森の草木も、緑色から茶色へと移り変わっている。アランが来なくなってからエメラルダは、また、いつもの生活へと戻っていた。
森に出かけ、毒を調べ、精霊と戯れたり。でも、エメラルダの心は何故だか晴れなかった。
「何故かしら……」
(何かが、ポッカリと穴が空いたような感じがする……)
エメラルダは屋敷の窓から、森をジッと見つめる。
(寂しい、な……)
そこでエメラルダは、自分がついさっき思った言葉にハッとなった。
「さま、しい……?あぁ、そうか……私は、寂しいのね……」
エメラルダはアランがくれた花冠にそっと触れる。

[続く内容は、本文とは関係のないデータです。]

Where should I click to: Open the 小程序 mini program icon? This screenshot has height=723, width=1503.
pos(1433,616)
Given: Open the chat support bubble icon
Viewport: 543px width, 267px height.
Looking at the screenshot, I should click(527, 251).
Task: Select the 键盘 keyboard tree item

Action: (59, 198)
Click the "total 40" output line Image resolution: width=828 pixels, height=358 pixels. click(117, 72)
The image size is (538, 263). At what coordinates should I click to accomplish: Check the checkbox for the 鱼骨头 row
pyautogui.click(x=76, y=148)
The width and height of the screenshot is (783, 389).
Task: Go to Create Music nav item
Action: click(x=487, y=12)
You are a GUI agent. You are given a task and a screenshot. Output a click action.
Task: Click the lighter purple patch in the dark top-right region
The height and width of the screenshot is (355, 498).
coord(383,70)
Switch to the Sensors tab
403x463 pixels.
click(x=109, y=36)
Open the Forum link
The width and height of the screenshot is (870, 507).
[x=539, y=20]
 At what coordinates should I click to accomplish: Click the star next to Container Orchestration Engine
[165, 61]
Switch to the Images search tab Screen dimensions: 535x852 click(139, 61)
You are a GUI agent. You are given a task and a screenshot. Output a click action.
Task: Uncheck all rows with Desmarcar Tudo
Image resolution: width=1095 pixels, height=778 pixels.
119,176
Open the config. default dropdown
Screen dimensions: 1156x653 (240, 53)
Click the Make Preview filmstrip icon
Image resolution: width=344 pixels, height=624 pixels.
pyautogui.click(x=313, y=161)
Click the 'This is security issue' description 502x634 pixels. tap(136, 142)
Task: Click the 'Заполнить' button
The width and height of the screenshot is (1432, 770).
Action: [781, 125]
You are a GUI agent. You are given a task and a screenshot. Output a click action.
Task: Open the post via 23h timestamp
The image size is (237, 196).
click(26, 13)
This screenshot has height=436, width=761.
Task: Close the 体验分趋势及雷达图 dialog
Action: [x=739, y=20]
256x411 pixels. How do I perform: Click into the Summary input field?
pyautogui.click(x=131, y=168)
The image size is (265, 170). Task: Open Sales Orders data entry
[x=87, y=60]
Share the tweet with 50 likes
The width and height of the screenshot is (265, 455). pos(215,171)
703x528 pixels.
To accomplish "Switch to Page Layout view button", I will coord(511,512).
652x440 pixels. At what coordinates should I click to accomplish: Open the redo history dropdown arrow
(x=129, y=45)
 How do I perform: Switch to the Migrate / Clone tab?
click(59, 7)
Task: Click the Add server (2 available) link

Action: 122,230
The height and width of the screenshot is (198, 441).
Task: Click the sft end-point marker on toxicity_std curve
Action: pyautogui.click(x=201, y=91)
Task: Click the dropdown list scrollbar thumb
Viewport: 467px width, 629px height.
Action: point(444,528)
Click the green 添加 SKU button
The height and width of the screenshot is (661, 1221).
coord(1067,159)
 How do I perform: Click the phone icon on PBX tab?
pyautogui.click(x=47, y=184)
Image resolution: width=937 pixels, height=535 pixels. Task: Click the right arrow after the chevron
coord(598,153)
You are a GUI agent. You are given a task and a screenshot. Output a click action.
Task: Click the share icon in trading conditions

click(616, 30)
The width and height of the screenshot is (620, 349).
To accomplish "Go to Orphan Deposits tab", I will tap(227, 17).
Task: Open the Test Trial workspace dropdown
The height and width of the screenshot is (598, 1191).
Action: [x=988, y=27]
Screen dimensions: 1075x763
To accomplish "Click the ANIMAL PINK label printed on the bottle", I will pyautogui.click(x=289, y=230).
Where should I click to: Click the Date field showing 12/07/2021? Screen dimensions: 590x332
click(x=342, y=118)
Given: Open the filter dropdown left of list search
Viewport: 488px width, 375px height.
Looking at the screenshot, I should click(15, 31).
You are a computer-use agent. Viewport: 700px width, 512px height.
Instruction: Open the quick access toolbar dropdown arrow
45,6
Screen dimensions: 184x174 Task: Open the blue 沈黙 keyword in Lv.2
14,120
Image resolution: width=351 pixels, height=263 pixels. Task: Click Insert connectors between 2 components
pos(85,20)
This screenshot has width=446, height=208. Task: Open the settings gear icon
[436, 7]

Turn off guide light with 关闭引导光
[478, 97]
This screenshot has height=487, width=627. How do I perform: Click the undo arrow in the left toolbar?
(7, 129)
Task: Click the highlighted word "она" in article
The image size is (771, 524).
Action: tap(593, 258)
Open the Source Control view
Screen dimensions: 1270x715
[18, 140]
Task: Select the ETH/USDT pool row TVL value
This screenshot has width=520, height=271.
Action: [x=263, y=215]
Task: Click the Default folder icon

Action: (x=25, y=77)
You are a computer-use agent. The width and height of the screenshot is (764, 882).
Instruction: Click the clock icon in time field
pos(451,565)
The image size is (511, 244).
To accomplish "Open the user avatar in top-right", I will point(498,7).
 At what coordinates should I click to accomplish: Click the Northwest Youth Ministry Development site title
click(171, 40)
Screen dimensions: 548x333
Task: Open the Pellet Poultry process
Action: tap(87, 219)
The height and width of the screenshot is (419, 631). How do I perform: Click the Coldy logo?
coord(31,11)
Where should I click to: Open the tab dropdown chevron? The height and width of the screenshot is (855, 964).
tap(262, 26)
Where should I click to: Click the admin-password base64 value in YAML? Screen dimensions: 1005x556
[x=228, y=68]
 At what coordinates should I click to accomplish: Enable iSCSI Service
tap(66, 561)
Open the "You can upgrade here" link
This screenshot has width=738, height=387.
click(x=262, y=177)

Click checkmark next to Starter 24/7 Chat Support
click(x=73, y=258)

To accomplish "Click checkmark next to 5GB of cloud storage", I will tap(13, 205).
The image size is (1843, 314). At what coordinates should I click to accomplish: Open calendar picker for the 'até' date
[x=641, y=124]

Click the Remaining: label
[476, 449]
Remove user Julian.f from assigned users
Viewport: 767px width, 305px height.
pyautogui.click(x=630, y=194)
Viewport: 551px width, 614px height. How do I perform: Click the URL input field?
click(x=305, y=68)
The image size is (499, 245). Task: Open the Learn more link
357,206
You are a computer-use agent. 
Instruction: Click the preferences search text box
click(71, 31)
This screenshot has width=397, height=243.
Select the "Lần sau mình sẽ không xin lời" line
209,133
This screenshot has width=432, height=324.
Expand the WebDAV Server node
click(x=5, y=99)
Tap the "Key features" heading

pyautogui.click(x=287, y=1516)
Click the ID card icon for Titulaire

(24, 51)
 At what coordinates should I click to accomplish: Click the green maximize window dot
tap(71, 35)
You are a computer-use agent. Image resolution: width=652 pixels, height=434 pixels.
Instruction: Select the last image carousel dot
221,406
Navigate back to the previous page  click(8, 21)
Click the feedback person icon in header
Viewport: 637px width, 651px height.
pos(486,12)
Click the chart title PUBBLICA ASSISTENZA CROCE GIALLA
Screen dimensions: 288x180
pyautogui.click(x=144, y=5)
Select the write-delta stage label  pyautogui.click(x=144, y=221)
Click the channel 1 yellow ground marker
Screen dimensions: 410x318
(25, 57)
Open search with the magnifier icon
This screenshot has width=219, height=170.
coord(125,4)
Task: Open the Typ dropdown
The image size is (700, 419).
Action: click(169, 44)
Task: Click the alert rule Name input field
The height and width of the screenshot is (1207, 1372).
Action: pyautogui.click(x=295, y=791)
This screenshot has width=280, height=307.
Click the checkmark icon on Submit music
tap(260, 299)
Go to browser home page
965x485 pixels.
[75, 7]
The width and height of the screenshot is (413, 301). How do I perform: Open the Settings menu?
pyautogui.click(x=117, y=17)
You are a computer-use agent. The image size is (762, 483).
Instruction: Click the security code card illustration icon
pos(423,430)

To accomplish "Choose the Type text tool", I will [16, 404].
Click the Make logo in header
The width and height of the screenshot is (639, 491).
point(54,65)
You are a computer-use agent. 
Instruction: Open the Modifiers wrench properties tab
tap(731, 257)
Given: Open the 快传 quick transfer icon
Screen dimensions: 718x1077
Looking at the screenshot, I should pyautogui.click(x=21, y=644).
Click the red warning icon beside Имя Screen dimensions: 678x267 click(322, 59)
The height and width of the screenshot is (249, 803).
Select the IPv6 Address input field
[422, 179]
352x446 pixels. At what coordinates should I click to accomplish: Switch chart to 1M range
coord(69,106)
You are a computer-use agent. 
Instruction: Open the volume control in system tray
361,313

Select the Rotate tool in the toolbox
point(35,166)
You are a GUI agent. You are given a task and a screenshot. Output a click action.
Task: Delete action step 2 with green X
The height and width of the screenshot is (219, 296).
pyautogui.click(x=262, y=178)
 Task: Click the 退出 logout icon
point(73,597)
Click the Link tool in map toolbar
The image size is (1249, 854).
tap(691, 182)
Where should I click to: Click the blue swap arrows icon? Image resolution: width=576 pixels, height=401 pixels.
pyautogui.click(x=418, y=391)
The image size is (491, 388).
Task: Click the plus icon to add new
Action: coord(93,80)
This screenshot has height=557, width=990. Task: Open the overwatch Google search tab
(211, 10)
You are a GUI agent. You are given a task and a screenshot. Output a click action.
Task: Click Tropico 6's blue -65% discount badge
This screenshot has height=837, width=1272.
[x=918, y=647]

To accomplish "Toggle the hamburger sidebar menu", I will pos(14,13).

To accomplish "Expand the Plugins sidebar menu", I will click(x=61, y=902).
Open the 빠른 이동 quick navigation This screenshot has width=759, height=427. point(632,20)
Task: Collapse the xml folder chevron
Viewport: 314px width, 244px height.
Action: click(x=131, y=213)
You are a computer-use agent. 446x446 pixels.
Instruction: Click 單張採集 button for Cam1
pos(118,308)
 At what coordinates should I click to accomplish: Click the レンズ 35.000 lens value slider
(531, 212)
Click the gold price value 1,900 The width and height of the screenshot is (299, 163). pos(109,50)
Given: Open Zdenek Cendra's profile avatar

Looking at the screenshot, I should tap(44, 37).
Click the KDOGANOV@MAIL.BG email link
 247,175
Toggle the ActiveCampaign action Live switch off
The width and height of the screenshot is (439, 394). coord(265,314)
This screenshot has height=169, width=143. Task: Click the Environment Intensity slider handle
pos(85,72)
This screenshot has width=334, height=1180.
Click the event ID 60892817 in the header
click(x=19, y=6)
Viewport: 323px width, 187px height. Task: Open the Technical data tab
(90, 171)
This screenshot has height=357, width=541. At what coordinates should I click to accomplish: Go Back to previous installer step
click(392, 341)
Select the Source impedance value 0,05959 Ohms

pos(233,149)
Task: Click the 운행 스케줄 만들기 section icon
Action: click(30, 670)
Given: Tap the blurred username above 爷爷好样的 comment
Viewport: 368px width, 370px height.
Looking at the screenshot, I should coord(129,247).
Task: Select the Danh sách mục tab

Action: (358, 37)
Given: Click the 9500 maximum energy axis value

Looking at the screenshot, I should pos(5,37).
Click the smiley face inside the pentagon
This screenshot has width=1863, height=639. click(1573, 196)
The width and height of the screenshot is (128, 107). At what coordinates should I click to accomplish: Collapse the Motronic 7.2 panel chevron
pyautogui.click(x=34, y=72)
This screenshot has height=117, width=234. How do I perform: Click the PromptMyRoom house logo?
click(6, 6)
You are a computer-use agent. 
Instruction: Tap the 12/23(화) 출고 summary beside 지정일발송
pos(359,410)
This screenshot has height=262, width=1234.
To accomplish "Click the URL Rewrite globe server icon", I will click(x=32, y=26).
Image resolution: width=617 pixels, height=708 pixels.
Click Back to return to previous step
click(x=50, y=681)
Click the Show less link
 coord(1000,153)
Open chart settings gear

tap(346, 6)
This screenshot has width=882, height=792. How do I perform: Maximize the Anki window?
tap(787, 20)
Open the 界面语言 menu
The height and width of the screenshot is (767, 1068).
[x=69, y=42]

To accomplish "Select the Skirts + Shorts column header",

花冠はエメラルダの魔法によって色褪せること無く、貰ったままの美しい花冠だった。
「……アラン」
エメラルダがそう呟くと、誰かが屋敷の扉を叩く音が聞こえてきた。
エメラルダは、もしやと思い小走りで階段を降り扉を開く。
「アランなの?!」
しかし、扉に立っていたのはアランではなく、見知らぬ青年だった。
「……誰?」
エメラルダは内心ガッカリしたが、青年に向かっての警戒心は取らなかった。
「こちらに悪魔の魔女と言われる魔女がいると聞いたのですが……まさか……」
黒髪に片眼鏡を掛けている青年はエメラルダをジッと見つめた。
「悪魔の魔女は私よ。というか、悪魔の魔女じゃなくて『黒の魔女』ね。それで、用は何?」
青年は「やはり……」と、小さく呟くと目を見張りながら驚いていた。
しかし、それも一瞬のことだった。
青年はエメラルダに頭を下げ「貴女様に助けていただきたい方がございます」と、言った。
「助ける?」
「はい」
「私は……もう人は助けないの……。他を当たってちょうだい」
そう言うとエメラルダは扉を閉めようとしたが、青年によって閉めるのを塞がれてしまった。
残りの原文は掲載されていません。